----- MATERIALS PROVIDED
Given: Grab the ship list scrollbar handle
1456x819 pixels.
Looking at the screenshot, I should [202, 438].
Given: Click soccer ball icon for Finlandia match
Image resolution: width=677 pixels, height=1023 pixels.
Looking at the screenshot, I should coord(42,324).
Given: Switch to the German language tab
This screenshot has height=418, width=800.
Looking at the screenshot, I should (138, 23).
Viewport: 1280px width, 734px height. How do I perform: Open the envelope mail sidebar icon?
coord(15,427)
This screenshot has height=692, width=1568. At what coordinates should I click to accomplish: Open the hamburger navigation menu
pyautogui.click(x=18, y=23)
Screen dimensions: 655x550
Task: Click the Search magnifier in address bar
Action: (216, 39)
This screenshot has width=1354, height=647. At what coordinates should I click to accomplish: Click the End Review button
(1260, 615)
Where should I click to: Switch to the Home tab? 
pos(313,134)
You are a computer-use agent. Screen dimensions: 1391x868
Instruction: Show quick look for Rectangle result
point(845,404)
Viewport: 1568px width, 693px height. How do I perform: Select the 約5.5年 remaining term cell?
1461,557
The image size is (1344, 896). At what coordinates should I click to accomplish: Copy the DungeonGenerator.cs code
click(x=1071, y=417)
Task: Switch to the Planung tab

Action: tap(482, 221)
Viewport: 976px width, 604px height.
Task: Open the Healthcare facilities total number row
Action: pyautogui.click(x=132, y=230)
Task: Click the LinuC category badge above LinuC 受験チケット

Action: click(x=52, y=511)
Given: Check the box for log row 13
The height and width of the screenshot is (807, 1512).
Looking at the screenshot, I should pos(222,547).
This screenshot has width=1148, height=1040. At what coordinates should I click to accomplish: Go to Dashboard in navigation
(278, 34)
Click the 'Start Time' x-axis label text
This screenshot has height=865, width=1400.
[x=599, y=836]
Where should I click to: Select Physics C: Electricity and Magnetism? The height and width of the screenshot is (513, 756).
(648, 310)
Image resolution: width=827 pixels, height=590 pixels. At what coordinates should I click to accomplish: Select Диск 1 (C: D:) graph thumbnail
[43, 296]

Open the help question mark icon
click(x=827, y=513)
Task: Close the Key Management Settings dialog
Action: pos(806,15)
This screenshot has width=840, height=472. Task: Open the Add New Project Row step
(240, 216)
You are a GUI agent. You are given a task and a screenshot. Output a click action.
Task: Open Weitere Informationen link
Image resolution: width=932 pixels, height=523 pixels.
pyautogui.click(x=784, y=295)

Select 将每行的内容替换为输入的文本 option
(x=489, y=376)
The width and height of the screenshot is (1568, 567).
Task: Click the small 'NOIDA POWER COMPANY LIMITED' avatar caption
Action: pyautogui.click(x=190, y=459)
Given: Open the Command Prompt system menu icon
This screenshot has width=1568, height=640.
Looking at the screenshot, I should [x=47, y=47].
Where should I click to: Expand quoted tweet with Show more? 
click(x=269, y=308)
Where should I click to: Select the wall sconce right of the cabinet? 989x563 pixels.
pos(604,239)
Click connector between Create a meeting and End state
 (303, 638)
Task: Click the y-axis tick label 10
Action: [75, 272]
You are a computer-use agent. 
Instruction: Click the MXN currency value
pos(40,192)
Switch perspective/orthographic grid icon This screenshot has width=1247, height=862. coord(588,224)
----------
=== TO BE DONE ===
Please write out every one of the items above word for word, without changing anything.

=== SOLUTION TO THE EXERCISE ===
Given: Grab the ship list scrollbar handle
1456x819 pixels.
Looking at the screenshot, I should [202, 438].
Given: Click soccer ball icon for Finlandia match
Image resolution: width=677 pixels, height=1023 pixels.
Looking at the screenshot, I should coord(42,324).
Given: Switch to the German language tab
This screenshot has height=418, width=800.
Looking at the screenshot, I should (138, 23).
Viewport: 1280px width, 734px height. How do I perform: Open the envelope mail sidebar icon?
coord(15,427)
This screenshot has height=692, width=1568. At what coordinates should I click to accomplish: Open the hamburger navigation menu
pyautogui.click(x=18, y=23)
Screen dimensions: 655x550
Task: Click the Search magnifier in address bar
Action: (216, 39)
This screenshot has width=1354, height=647. At what coordinates should I click to accomplish: Click the End Review button
(1260, 615)
Where should I click to: Switch to the Home tab? 
pos(313,134)
You are a computer-use agent. Screen dimensions: 1391x868
Instruction: Show quick look for Rectangle result
point(845,404)
Viewport: 1568px width, 693px height. How do I perform: Select the 約5.5年 remaining term cell?
1461,557
The image size is (1344, 896). At what coordinates should I click to accomplish: Copy the DungeonGenerator.cs code
click(x=1071, y=417)
Task: Switch to the Planung tab

Action: tap(482, 221)
Viewport: 976px width, 604px height.
Task: Open the Healthcare facilities total number row
Action: pyautogui.click(x=132, y=230)
Task: Click the LinuC category badge above LinuC 受験チケット

Action: click(x=52, y=511)
Given: Check the box for log row 13
The height and width of the screenshot is (807, 1512).
Looking at the screenshot, I should pos(222,547).
This screenshot has width=1148, height=1040. At what coordinates should I click to accomplish: Go to Dashboard in navigation
(278, 34)
Click the 'Start Time' x-axis label text
This screenshot has height=865, width=1400.
[x=599, y=836]
Where should I click to: Select Physics C: Electricity and Magnetism? The height and width of the screenshot is (513, 756).
(648, 310)
Image resolution: width=827 pixels, height=590 pixels. At what coordinates should I click to accomplish: Select Диск 1 (C: D:) graph thumbnail
[43, 296]

Open the help question mark icon
click(x=827, y=513)
Task: Close the Key Management Settings dialog
Action: pos(806,15)
This screenshot has width=840, height=472. Task: Open the Add New Project Row step
(240, 216)
You are a GUI agent. You are given a task and a screenshot. Output a click action.
Task: Open Weitere Informationen link
Image resolution: width=932 pixels, height=523 pixels.
pyautogui.click(x=784, y=295)

Select 将每行的内容替换为输入的文本 option
(x=489, y=376)
The width and height of the screenshot is (1568, 567).
Task: Click the small 'NOIDA POWER COMPANY LIMITED' avatar caption
Action: pyautogui.click(x=190, y=459)
Given: Open the Command Prompt system menu icon
This screenshot has width=1568, height=640.
Looking at the screenshot, I should [x=47, y=47].
Where should I click to: Expand quoted tweet with Show more? 
click(x=269, y=308)
Where should I click to: Select the wall sconce right of the cabinet? 989x563 pixels.
pos(604,239)
Click connector between Create a meeting and End state
 (303, 638)
Task: Click the y-axis tick label 10
Action: [75, 272]
You are a computer-use agent. 
Instruction: Click the MXN currency value
pos(40,192)
Switch perspective/orthographic grid icon This screenshot has width=1247, height=862. coord(588,224)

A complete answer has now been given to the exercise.